Once, when serving as a missionary for my church, I had to perform an exorcism. That's not a story I'll ever tell, and not one that should be told. Previous to this, I had no problems seeing any horror movie or reading things like that, but since that moment, when I realized that things like that really do take place and there are powers at work that terrify and torment, exorcism/demonic posession is something that I won't tallk about or see a movie about.

Other than that, bring it on!
Reply #19 Top
I can honestly say that I don't have any of the fears/phobias that are common among people. Heights, snakes, darkness, things-that-go-bump-in-the-night, none of these things has ever caused me any undo concern.

I used to get a bit nervous around gas appliances but that's because I blew up our kitchen playing with the gas stove when I was little. I wasn't too badly burned, but enough. I got over it though.

I do get a little nervous around green and yellow spotted space frogs though.
Reply #20 Top
yes. dieing while on the toilet. {happened to a friend of mine}What an awful way to be found.
Reply #21 Top
I had to perform an exorcism.


I knew another RM who'd been involved in an exorcism.
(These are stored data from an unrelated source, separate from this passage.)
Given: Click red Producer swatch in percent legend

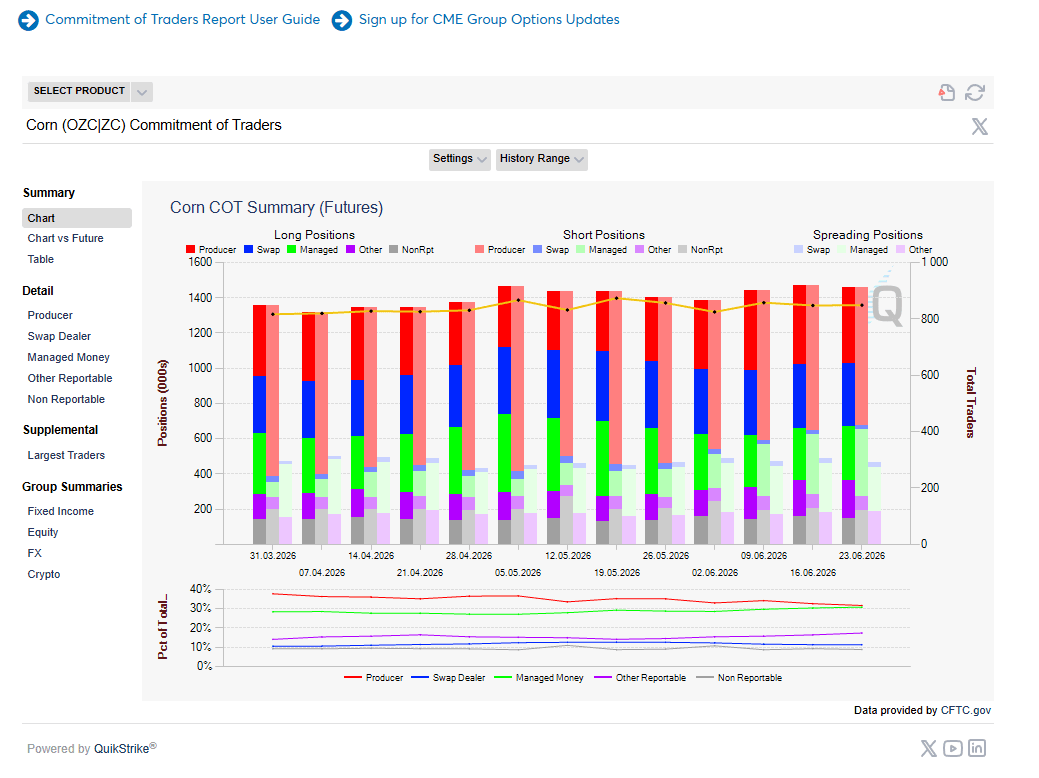Looking at the screenshot, I should [x=353, y=678].
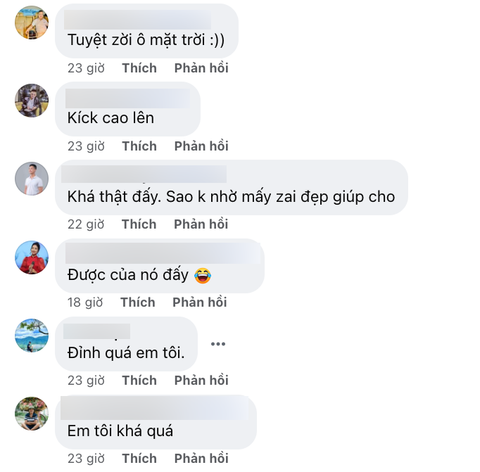The image size is (480, 472).
Task: Click Phản hồi under 'Khá thật đấy' comment
Action: (x=201, y=224)
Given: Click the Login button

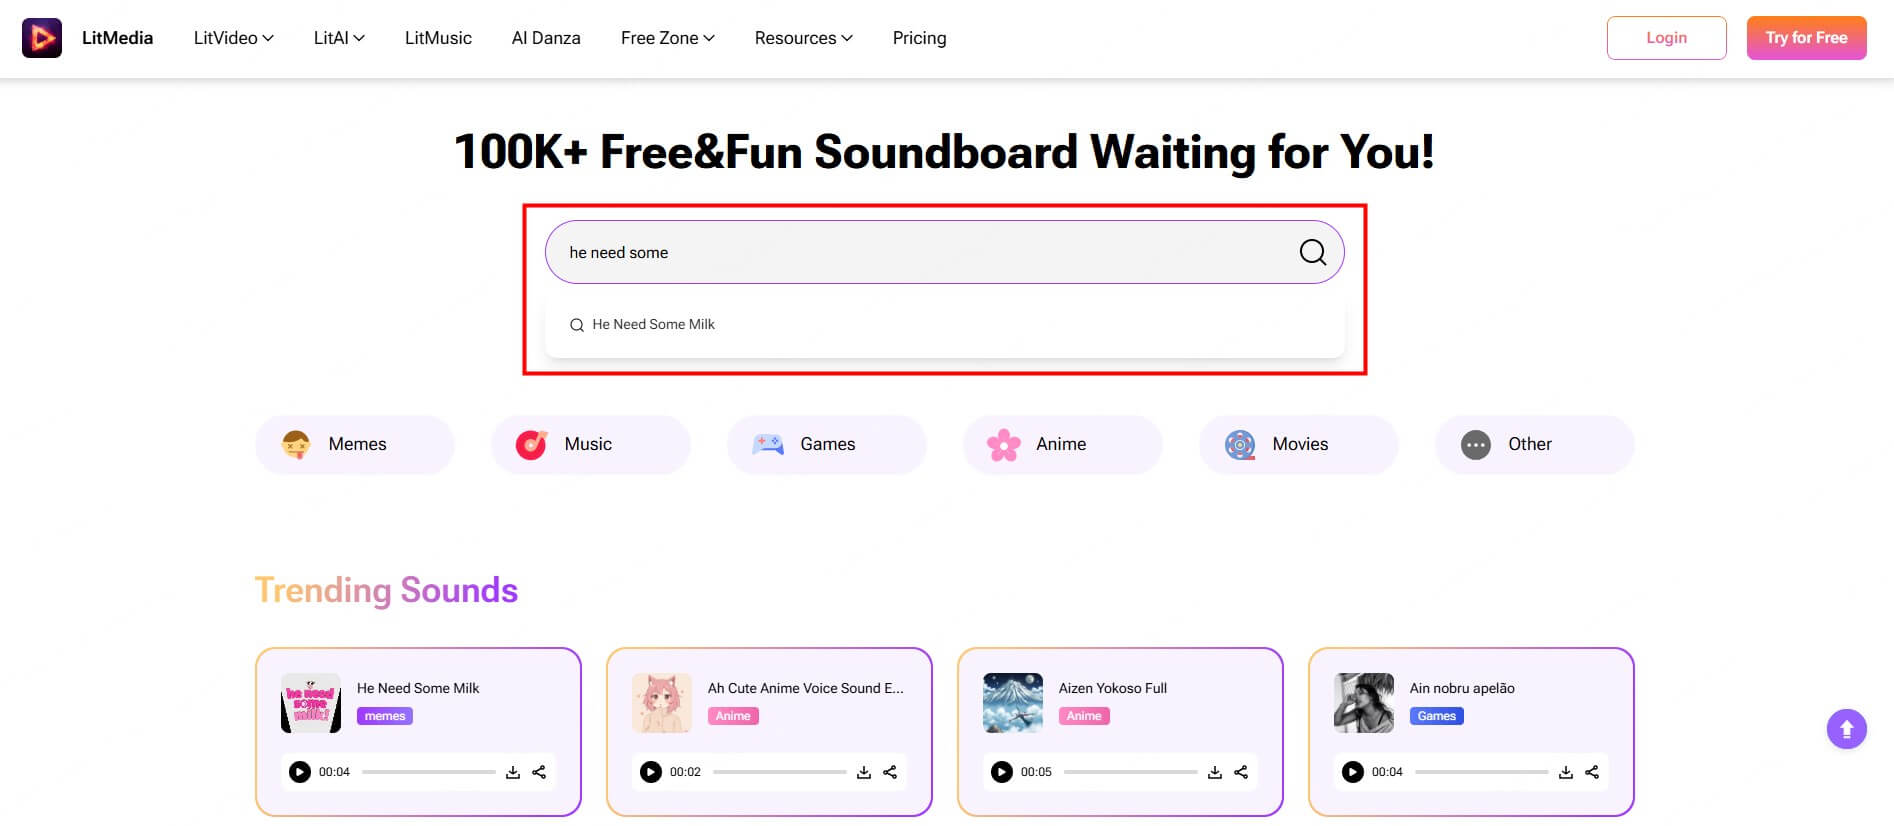Looking at the screenshot, I should click(1666, 38).
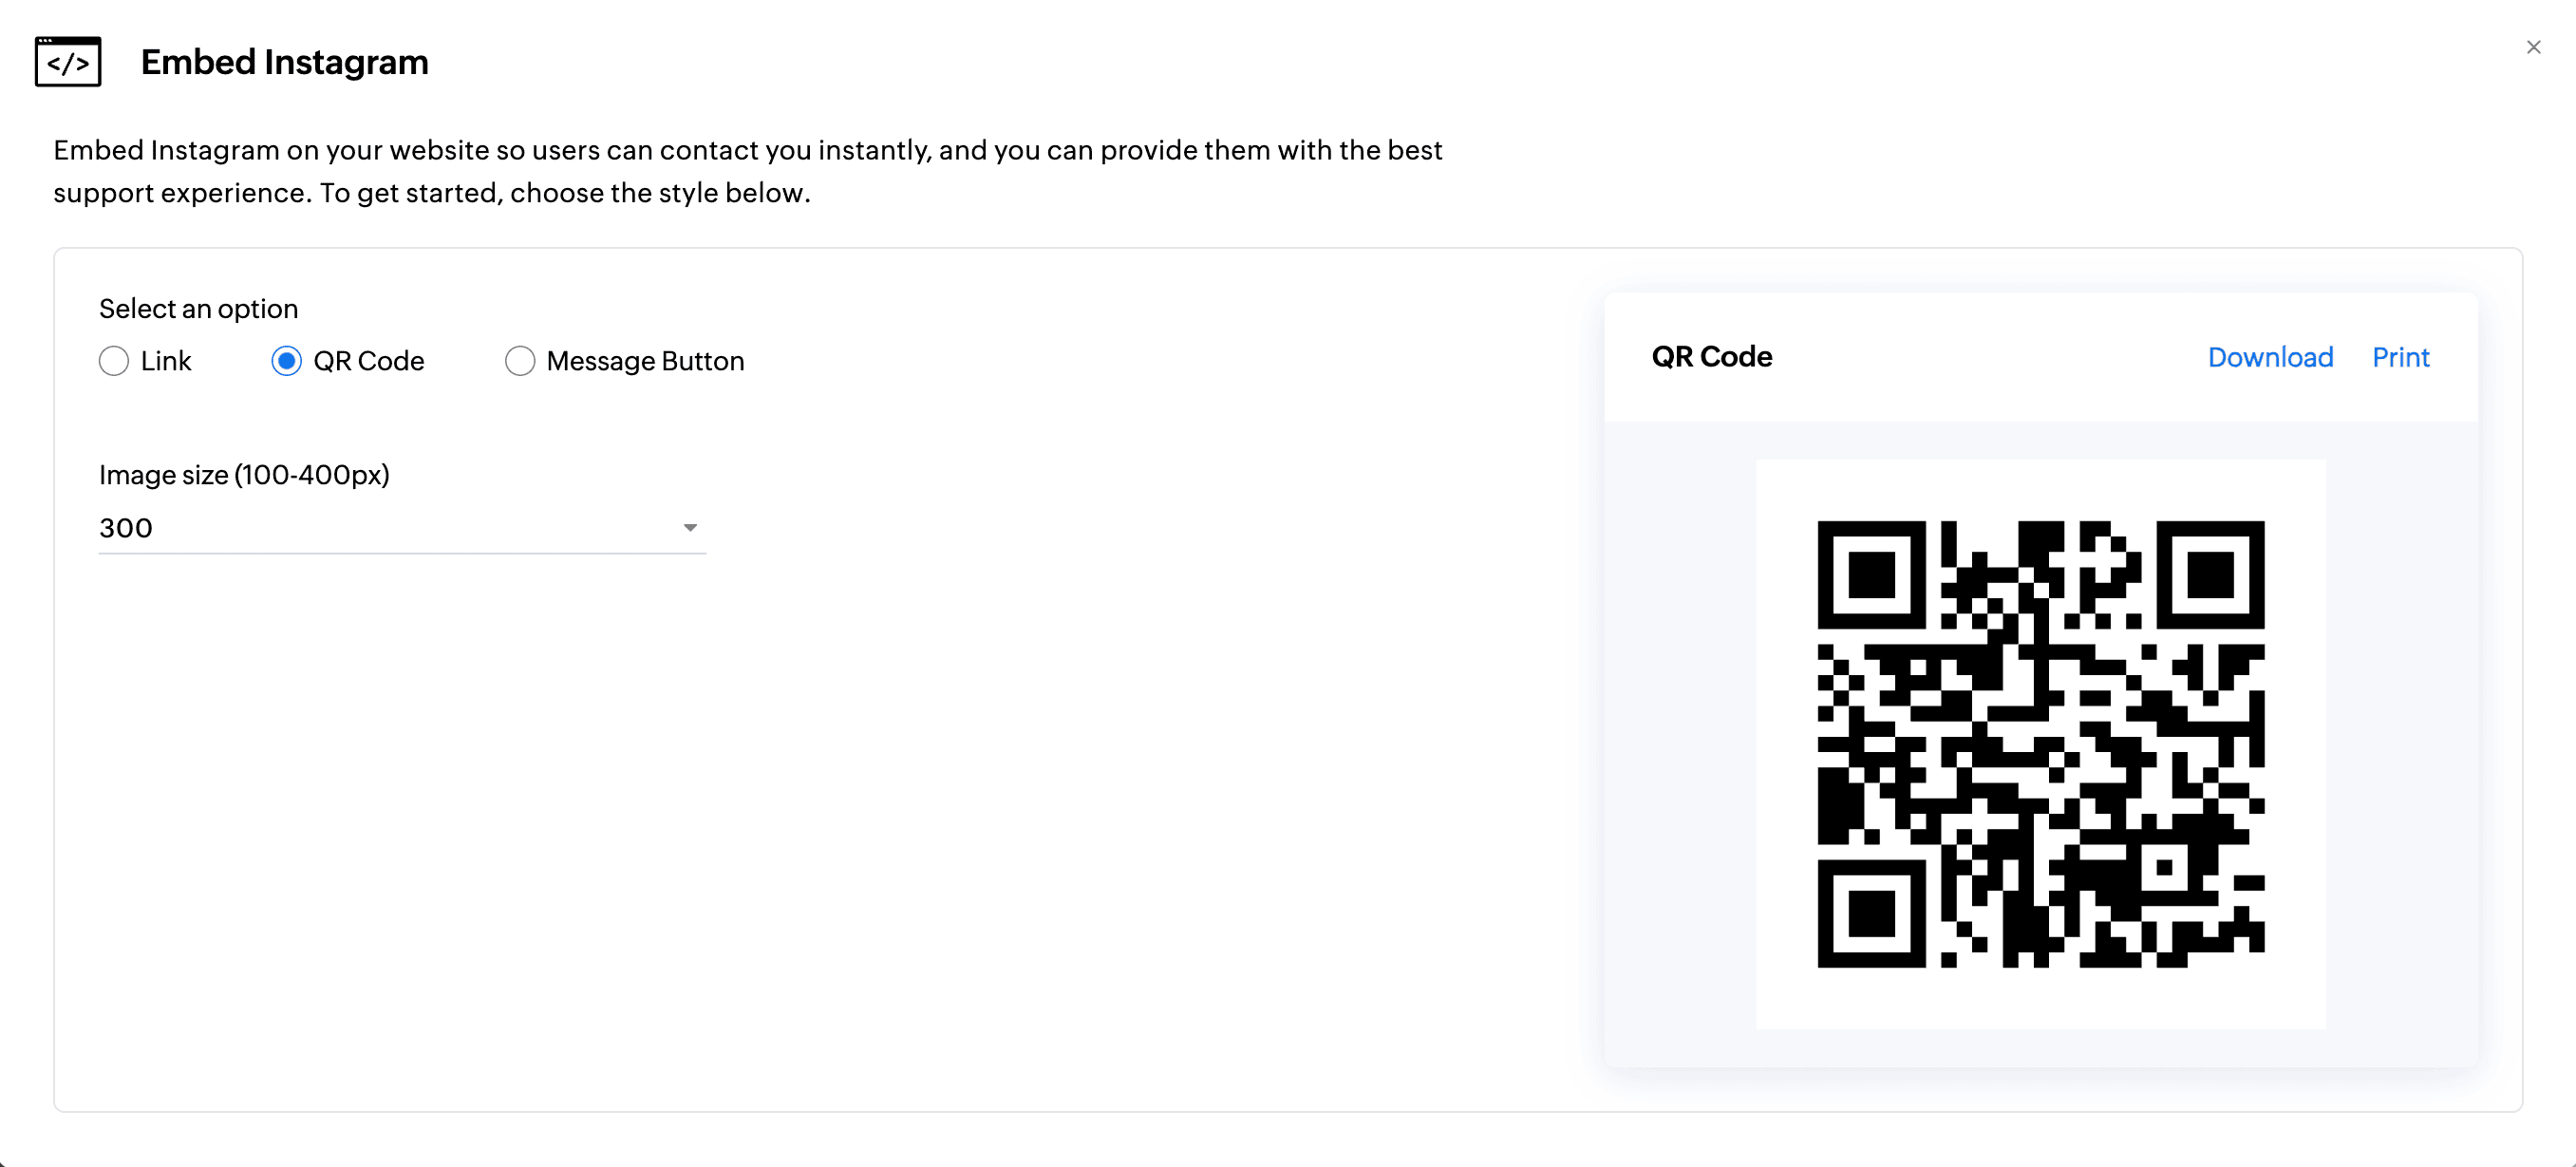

He, like you, would not talk about it even though I begged him to. I was impressed that he wasn't remotely tempted to say a single thing. Are you all sworn to secrecy, or do you each make a personal decision that it was too horrible to ever discuss?
Reply #22 Top

do get a little nervous around green and yellow spotted space frogs though.

Aren't they the Cane Toads of Australia.

Reply #23 Top
Are you all sworn to secrecy, or do you each make a personal decision that it was too horrible to ever discuss?


I think it's a personal thing. I was never sworn to secrecy or anything like that, it was just such a life-changing experience (in the scary way) that I don't talk about it. I will however tell you that few experiences have strengthened my faith in Christ. I know that God was helping me through that experience, but I was also very glad that it was over and hope and pray to never have to deal with something like that again.

But hey - it's all good.
Reply #24 Top
Gee SC, you cant talk about it? Man I was looking forward to a whole article about that! But like you said (and since it's you): It's all good
Reply #25 Top
I have an irrational fear of knives. PLease don't laugh. I can cook, chop, slice, dice and otherwise function--sometimes a little white-knuckled. But I get the heebie-jeebies if the kids are in the kitchen with me. I'm afraid I'll turn and not know they're there. Of course my ex-husband (Lord Voldemort) loved to freak me out by licking the butcher knife or pretending to cut himself or me or the kids with the back edge.
The weird thing is I really liked the movie Psycho (not the awful "there's two hours of my life I'm not getting back" sequels). Can't stand other slasher movies, don't even try.